Wednesday, June 1, 2011

Africa needs a common biotechnology policy

A Kenyan legal researcher has urged African countries to adopt continent-wide biotechnology regulations in order to boost food security and calm public fears of new technology.

Pamela Andanda, a Kenya-born law researcher now based at the University of Witwatersand, South Africa, made the call at a Public Understanding of Science in Africa conference held in Nairobi last month.

Andanda's presentation was on using public engagement to bridge the gap between creating regulatory frameworks for biotechnological advances and the actual implementation of the legislation.

"There is a need for a regulatory framework which can be domesticated in all countries on the continent to ensure there is a progressive acceptance and use of the technology in Africa," she said.

Legislation on biotechnology had to take into consideration constitutional provisions and public consultation, said Andanda, who is one of six editors of the South African Law Journal, founded in 1884 and the oldest of its type in the world.

"It is important that people are aware of the complexity of the technology, involved in both the legislation and implementation processes," she noted.

Andanda, an advocate of the High Court of Kenya and former conveyancer and policy research and analysis consultant, was critical of the lack of public engagement in not just drafting but using most technology-related laws.

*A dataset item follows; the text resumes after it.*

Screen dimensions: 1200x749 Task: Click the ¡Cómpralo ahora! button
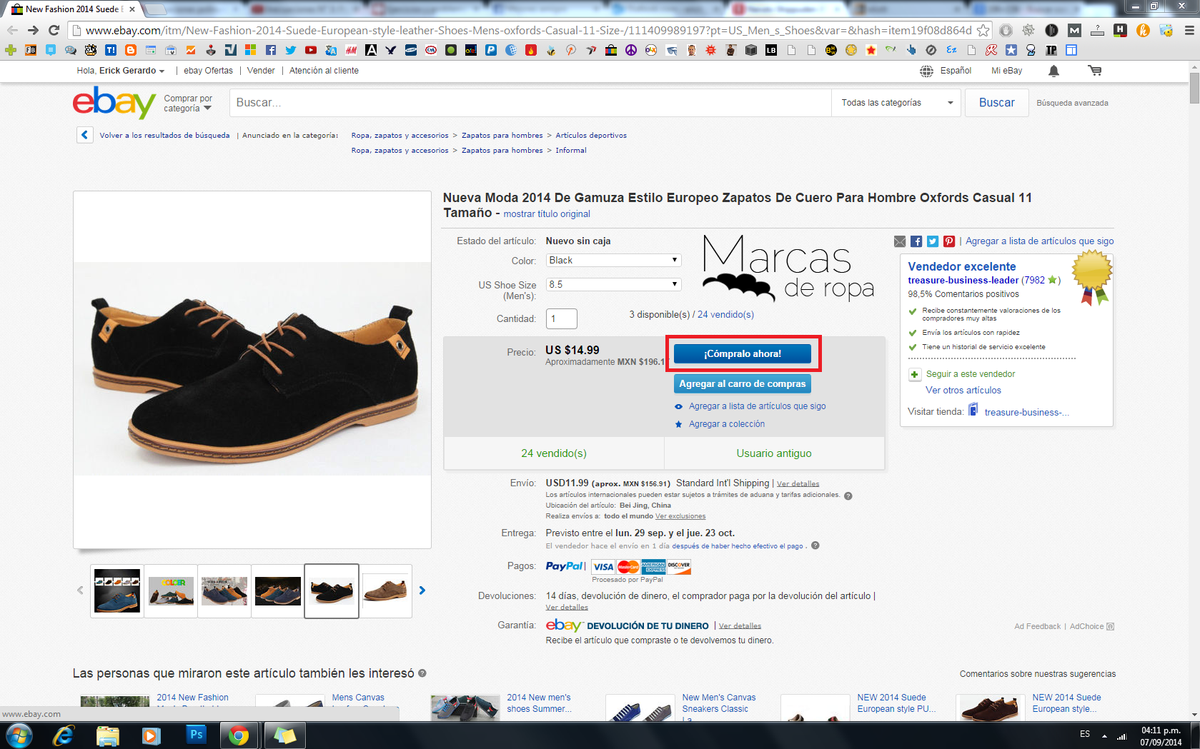pyautogui.click(x=742, y=353)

She said that public participation should go beyond policy formulation and adaptation to include implementation.

"The public must be involved in the process of formulating the laws and not invited to just support it, they must be considered as an important stakeholder in the relationship between science and the public," she said.

As part of her interests in biotechnology, Andanda recently completed working on GenBenefit project, otherwise known as Genomics and Benefit Sharing with Developing Countries: From Biodiversity to Human Genomics (funded by the European Union's Science and Society unit under the sixth Framework Programme).

Andanda is also a member of the strategic advisory committee for Research and Training in Tropical Diseases, a special programme of the United Nations Children's Fund, the United Nations Development Program, the World Bank and the World Health Organisation. She is also an executive member of Ethics, Law and Human Rights Working Group of the African AIDS Vaccine Programme.

The Public Understanding of Science in Africa meeting was based at the British Institute in Eastern Africa (BIEA).

This month, the directorship of the BIEA will be taken up by Kenya-born Ambreena Manji on a two-year secondment from the law school at Keele University in the UK.

Since her doctoral research in Tanzania in 1997, Manji, a fluent Kiswahili speaker, has written extensively on women's land rights and land reform. Her special areas of interest are Tanzania and Uganda.